DIAGNOSIS.—The only diseases with which paralysis agitans may be confounded are disseminated sclerosis, senile tremor, and chorea in the aged. From senile tremor it may be distinguished from the fact that it begins before old age—that the tremor is more excessive and the gait and facial expression are distinctive. Chorea in old persons resembles paralysis agitans, but is not progressive, the tremor is not lessened as a rule by voluntary effort, and the peculiar gait and expression of the face are wanting.
There are many points of difference between paralysis agitans and disseminated sclerosis, as can be seen below:
| PARALYSIS AGITANS. | DISSEMINATED SCLEROSIS. |
| Tremor ceases on voluntary effort, or is not increased by it. | Tremor induced by muscular effort, and ceases during repose. |
| Tremor regular and fine. | Coarse tremor, becoming more so during voluntary effort. |
| Face expressionless; tremor of face rare. | Facial muscles affected; nystagmus frequent. |
| No tremor of head. | Tremor of head generally present. |
| Belongs to advanced age. | Usually comes on before middle age. |
| Propulsion (festination) and retrogression. | Staggering walk. |
TREATMENT.—The results of treatment are not encouraging.
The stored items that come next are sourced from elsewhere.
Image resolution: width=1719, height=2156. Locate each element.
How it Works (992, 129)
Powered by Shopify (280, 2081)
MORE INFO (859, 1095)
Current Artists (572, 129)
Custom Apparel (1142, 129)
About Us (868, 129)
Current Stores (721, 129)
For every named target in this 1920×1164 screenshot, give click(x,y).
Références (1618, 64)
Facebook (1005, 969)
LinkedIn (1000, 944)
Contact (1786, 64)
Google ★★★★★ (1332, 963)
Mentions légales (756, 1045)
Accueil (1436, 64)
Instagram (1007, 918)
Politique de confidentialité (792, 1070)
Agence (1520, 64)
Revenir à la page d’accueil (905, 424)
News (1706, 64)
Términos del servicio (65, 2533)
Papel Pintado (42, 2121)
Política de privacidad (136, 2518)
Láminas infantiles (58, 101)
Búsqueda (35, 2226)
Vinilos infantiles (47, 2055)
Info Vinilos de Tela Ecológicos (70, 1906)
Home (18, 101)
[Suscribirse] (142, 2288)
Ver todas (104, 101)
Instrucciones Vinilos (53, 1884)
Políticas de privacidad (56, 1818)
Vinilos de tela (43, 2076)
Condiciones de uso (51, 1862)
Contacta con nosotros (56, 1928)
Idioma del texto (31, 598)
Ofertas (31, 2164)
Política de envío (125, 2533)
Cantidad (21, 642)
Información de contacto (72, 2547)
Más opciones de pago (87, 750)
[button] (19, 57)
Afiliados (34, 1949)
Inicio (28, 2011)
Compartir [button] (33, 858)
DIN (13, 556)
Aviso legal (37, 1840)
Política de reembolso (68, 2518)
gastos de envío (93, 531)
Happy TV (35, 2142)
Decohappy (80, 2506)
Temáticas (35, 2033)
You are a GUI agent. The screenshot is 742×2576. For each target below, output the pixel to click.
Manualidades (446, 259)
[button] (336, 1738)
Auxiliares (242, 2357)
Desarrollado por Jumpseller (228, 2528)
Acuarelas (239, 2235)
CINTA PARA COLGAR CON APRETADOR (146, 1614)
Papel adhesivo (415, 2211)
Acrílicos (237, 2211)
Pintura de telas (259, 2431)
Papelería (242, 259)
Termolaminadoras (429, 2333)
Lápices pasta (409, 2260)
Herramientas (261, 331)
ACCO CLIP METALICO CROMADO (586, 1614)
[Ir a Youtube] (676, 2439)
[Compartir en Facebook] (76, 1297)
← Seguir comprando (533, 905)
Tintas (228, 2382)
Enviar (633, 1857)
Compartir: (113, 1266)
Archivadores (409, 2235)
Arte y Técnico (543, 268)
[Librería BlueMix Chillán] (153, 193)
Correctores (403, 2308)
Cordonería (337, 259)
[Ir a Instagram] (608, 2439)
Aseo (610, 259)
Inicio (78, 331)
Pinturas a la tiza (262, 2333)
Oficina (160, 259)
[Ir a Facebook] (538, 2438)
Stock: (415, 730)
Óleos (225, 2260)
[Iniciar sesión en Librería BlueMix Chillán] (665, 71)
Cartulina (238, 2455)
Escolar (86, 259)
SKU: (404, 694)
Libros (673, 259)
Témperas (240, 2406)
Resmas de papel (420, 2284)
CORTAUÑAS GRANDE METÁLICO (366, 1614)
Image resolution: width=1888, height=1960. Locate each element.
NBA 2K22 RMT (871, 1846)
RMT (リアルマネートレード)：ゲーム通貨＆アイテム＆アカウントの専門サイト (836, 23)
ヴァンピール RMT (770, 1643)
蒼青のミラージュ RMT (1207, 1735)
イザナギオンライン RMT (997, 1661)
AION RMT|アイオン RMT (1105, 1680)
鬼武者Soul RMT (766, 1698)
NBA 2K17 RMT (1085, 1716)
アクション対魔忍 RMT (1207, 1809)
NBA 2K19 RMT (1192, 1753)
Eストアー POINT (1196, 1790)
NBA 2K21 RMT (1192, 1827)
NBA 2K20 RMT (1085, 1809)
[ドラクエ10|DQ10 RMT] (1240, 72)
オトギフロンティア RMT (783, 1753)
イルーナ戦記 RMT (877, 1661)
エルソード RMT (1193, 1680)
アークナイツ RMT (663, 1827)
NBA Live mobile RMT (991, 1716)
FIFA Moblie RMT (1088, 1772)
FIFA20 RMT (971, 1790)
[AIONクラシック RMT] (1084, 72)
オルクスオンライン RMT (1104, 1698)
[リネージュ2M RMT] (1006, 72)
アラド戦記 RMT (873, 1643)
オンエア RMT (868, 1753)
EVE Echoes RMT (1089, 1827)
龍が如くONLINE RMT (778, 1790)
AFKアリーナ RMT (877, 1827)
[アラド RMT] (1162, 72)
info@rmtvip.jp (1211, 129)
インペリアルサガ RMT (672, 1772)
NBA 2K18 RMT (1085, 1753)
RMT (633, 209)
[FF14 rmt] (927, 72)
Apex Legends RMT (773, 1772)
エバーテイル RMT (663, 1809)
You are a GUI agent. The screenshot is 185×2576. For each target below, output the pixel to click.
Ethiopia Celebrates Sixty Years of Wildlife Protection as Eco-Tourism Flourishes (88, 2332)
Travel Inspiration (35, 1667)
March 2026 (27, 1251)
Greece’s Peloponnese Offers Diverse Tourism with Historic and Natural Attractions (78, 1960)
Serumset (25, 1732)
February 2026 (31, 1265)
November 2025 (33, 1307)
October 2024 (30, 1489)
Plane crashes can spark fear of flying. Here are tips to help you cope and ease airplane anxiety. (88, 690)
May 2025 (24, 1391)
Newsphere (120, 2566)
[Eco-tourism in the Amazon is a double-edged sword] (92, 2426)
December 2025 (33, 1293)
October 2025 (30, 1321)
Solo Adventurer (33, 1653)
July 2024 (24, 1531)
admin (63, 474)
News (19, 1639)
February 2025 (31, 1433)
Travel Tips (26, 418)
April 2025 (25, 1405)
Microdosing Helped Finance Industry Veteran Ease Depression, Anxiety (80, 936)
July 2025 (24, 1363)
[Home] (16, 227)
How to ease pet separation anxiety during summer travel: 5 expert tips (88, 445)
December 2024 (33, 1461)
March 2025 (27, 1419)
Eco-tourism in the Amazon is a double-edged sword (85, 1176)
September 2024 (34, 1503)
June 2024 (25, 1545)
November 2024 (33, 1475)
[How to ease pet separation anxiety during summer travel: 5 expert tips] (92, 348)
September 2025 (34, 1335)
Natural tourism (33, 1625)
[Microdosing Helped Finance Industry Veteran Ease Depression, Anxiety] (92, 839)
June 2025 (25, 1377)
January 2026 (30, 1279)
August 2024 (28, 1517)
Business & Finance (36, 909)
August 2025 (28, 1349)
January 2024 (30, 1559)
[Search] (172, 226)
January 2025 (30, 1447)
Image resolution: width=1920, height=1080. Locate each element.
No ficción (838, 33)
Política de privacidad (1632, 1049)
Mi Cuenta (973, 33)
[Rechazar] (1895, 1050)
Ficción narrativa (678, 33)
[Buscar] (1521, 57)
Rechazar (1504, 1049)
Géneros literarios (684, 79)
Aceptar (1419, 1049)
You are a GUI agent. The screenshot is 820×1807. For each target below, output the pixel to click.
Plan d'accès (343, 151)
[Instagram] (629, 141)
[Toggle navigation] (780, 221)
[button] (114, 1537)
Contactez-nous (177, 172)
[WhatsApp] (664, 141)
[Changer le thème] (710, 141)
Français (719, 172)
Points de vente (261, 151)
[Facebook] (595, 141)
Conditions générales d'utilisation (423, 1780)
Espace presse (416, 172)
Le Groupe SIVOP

Cases have been reported in which cures were effected, but it is doubtful if they were true instances of paralysis agitans. Hyoscyamus and conium have been given with temporary relief to the tremor. Trousseau recommends strychnia, but Charcot declares that it aggravated the cases in which he gave it. Hammond advises the use of galvanism, at the same time giving strychnia or phosphorus. I have seen one case in which decided relief was obtained from arsenic hypodermically, and another in which the patient was benefited for a long time while taking small doses of strychnia combined with iron and quinine, and at the same time static electricity was applied.